=== Section Start ===
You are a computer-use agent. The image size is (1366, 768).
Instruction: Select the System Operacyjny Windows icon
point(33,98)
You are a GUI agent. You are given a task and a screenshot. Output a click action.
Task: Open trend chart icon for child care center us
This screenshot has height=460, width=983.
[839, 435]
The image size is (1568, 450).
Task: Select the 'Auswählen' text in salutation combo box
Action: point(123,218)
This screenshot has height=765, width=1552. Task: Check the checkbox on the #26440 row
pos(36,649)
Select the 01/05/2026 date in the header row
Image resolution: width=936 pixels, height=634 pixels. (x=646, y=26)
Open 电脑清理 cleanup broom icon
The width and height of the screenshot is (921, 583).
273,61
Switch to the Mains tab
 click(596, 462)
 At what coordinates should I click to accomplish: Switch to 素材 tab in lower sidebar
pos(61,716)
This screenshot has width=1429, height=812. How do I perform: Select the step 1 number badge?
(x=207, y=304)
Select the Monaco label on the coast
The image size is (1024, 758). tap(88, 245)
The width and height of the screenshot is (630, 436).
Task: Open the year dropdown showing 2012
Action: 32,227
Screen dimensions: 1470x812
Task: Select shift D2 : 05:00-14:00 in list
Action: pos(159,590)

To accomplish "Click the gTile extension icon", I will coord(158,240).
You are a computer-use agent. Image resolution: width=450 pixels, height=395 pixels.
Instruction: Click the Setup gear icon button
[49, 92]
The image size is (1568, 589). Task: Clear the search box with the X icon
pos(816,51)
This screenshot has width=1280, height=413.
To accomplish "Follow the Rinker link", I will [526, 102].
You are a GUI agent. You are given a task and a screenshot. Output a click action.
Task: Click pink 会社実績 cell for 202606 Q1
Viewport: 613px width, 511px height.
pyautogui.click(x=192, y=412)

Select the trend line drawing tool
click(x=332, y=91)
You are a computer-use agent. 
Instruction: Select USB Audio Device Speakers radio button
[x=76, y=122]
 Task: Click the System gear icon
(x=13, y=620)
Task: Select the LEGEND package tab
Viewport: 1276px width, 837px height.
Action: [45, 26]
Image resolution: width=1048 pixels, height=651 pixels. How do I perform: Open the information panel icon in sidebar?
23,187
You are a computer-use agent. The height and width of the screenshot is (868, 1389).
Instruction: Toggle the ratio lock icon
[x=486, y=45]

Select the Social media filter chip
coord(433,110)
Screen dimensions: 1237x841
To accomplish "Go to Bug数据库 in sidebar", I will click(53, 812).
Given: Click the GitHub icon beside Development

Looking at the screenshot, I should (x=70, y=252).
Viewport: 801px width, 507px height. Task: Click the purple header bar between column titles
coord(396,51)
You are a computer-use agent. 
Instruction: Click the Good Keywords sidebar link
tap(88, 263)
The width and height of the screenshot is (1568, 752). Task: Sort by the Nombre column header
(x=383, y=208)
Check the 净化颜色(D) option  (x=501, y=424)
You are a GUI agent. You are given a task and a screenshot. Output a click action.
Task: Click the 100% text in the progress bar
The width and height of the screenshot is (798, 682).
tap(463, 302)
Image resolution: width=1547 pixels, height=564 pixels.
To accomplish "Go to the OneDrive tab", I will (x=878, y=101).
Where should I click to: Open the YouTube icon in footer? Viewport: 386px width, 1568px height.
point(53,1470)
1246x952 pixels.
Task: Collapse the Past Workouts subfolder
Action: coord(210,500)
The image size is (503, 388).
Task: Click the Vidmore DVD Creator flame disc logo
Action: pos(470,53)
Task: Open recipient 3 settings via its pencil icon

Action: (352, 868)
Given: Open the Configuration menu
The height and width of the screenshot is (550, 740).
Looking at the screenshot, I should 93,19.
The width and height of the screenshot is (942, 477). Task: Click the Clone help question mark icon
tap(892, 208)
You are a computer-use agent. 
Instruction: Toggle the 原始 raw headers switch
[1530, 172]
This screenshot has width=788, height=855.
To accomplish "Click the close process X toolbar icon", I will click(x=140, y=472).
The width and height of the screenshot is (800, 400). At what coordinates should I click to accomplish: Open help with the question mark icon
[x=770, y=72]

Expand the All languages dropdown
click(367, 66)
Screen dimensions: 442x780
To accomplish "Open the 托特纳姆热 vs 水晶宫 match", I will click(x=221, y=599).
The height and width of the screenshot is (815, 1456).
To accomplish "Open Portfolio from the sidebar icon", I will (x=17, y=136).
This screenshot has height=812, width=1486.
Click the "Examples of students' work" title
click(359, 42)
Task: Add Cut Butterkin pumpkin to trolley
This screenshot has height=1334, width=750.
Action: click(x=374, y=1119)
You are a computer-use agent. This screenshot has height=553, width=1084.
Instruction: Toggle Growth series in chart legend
=== Section End ===
_What the task requires_: Character for character, output the whole material above.

_Solution_:
You are a computer-use agent. The image size is (1366, 768).
Instruction: Select the System Operacyjny Windows icon
point(33,98)
You are a GUI agent. You are given a task and a screenshot. Output a click action.
Task: Open trend chart icon for child care center us
This screenshot has height=460, width=983.
[839, 435]
The image size is (1568, 450).
Task: Select the 'Auswählen' text in salutation combo box
Action: point(123,218)
This screenshot has height=765, width=1552. Task: Check the checkbox on the #26440 row
pos(36,649)
Select the 01/05/2026 date in the header row
Image resolution: width=936 pixels, height=634 pixels. (x=646, y=26)
Open 电脑清理 cleanup broom icon
The width and height of the screenshot is (921, 583).
273,61
Switch to the Mains tab
 click(596, 462)
 At what coordinates should I click to accomplish: Switch to 素材 tab in lower sidebar
pos(61,716)
This screenshot has width=1429, height=812. How do I perform: Select the step 1 number badge?
(x=207, y=304)
Select the Monaco label on the coast
The image size is (1024, 758). tap(88, 245)
The width and height of the screenshot is (630, 436).
Task: Open the year dropdown showing 2012
Action: 32,227
Screen dimensions: 1470x812
Task: Select shift D2 : 05:00-14:00 in list
Action: pos(159,590)

To accomplish "Click the gTile extension icon", I will coord(158,240).
You are a computer-use agent. Image resolution: width=450 pixels, height=395 pixels.
Instruction: Click the Setup gear icon button
[49, 92]
The image size is (1568, 589). Task: Clear the search box with the X icon
pos(816,51)
This screenshot has width=1280, height=413.
To accomplish "Follow the Rinker link", I will [526, 102].
You are a GUI agent. You are given a task and a screenshot. Output a click action.
Task: Click pink 会社実績 cell for 202606 Q1
Viewport: 613px width, 511px height.
pyautogui.click(x=192, y=412)

Select the trend line drawing tool
click(x=332, y=91)
You are a computer-use agent. 
Instruction: Select USB Audio Device Speakers radio button
[x=76, y=122]
 Task: Click the System gear icon
(x=13, y=620)
Task: Select the LEGEND package tab
Viewport: 1276px width, 837px height.
Action: [45, 26]
Image resolution: width=1048 pixels, height=651 pixels. How do I perform: Open the information panel icon in sidebar?
23,187
You are a computer-use agent. The height and width of the screenshot is (868, 1389).
Instruction: Toggle the ratio lock icon
[x=486, y=45]

Select the Social media filter chip
coord(433,110)
Screen dimensions: 1237x841
To accomplish "Go to Bug数据库 in sidebar", I will click(53, 812).
Given: Click the GitHub icon beside Development

Looking at the screenshot, I should (x=70, y=252).
Viewport: 801px width, 507px height. Task: Click the purple header bar between column titles
coord(396,51)
You are a computer-use agent. 
Instruction: Click the Good Keywords sidebar link
tap(88, 263)
The width and height of the screenshot is (1568, 752). Task: Sort by the Nombre column header
(x=383, y=208)
Check the 净化颜色(D) option  (x=501, y=424)
You are a GUI agent. You are given a task and a screenshot. Output a click action.
Task: Click the 100% text in the progress bar
The width and height of the screenshot is (798, 682).
tap(463, 302)
Image resolution: width=1547 pixels, height=564 pixels.
To accomplish "Go to the OneDrive tab", I will (x=878, y=101).
Where should I click to: Open the YouTube icon in footer? Viewport: 386px width, 1568px height.
point(53,1470)
1246x952 pixels.
Task: Collapse the Past Workouts subfolder
Action: coord(210,500)
The image size is (503, 388).
Task: Click the Vidmore DVD Creator flame disc logo
Action: pos(470,53)
Task: Open recipient 3 settings via its pencil icon

Action: (352, 868)
Given: Open the Configuration menu
The height and width of the screenshot is (550, 740).
Looking at the screenshot, I should 93,19.
The width and height of the screenshot is (942, 477). Task: Click the Clone help question mark icon
tap(892, 208)
You are a computer-use agent. 
Instruction: Toggle the 原始 raw headers switch
[1530, 172]
This screenshot has width=788, height=855.
To accomplish "Click the close process X toolbar icon", I will click(x=140, y=472).
The width and height of the screenshot is (800, 400). At what coordinates should I click to accomplish: Open help with the question mark icon
[x=770, y=72]

Expand the All languages dropdown
click(367, 66)
Screen dimensions: 442x780
To accomplish "Open the 托特纳姆热 vs 水晶宫 match", I will click(x=221, y=599).
The height and width of the screenshot is (815, 1456).
To accomplish "Open Portfolio from the sidebar icon", I will (x=17, y=136).
This screenshot has height=812, width=1486.
Click the "Examples of students' work" title
click(359, 42)
Task: Add Cut Butterkin pumpkin to trolley
This screenshot has height=1334, width=750.
Action: click(x=374, y=1119)
You are a computer-use agent. This screenshot has height=553, width=1084.
Instruction: Toggle Growth series in chart legend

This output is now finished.